Mengetahui kalau hidup ini layaknya sebuah buku catatan memberikanku sedikit gambaran, motivasi untuk membuat hal ini, meski terkadang sejarah itu hanya berlaku bagi orang yang menang. Tidak perlu dipungkiri kalau memang tidak ada salahnya bukan menuliskan sesuatu berdasarkan apa yang kau lihat dan bukan menuliskan sesuatu karena ada sebuah mata pisau bergerak perlahan di lehermu.



Walau disebut tunakarya, aku juga memiliki tugas yang mungkin agak sulit untuk dijelaskan pada banyak orang karena memang pada dasarnya diriku sendiri tidak tahu kejelasan tugas ini sama sekali. Merekamenyebutnya sebuah titah yang harus dan memang ini akan menjadi peran utama pada perjalanan hidup baruku, sebuah era baru. Tugas yang sebenarnya tidak pernah kusangka dan mungkin dapat menjelaskan pertanyaan-pertanyaan diriku di masa kecil. 
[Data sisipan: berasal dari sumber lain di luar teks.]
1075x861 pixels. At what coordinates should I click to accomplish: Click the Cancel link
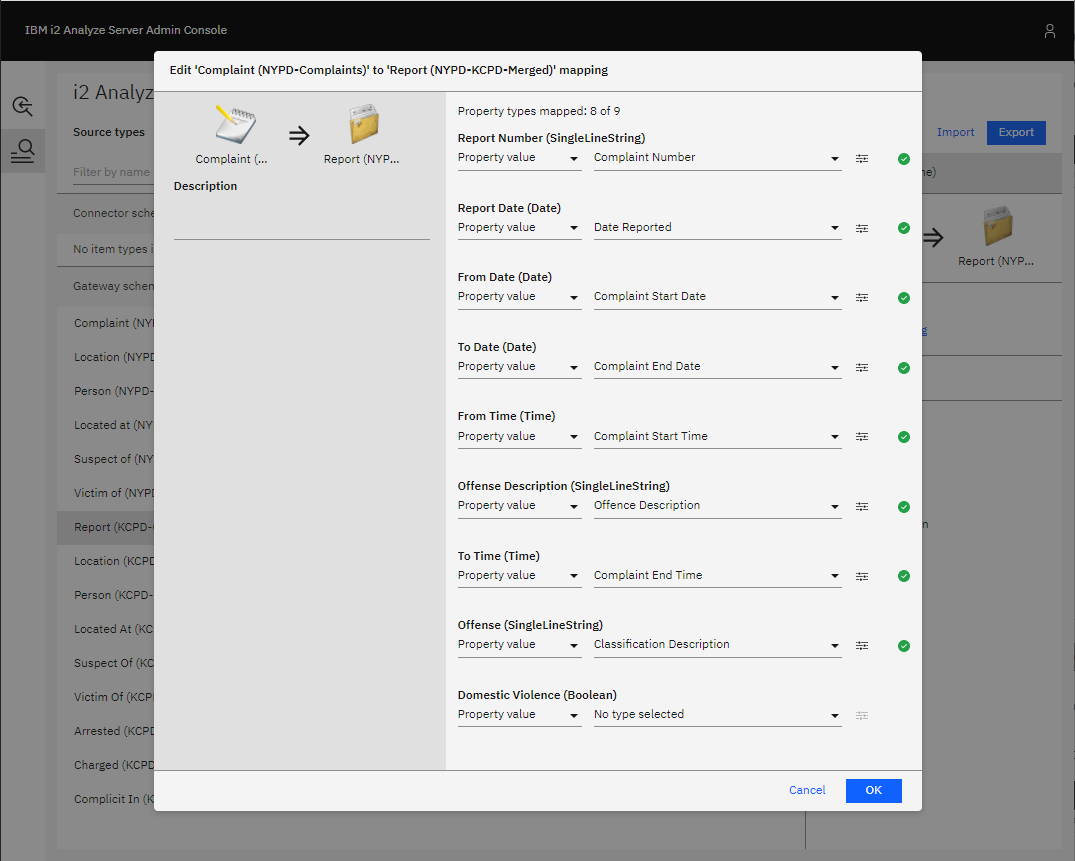pyautogui.click(x=807, y=790)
Apakah tugas itu sangatlah penting, menurutku tidak sama sekali. Tapi bagi mereka, bagi penerusku, mungkin ini adalah sebuah pelajaran yang tidak boleh dilupakan. Waktunya belajar sejarah.



ii.

 

Dito adalah saudaraku, saudara jauhku tepatnya. Ayahnya membantuku dan membiayaiku dari masa aku kehilangan orang tuaku sejak SMP. Aku jarang sekali berbicara padanya dan mungkin kami bertemu hanya beberapa kali seumur hidupku. Aku tidak begitu ingat tentangnya pada masa kecil, selain ingatan tentang waktu itu kami bertengkar hanya karena masalah berebut mainan.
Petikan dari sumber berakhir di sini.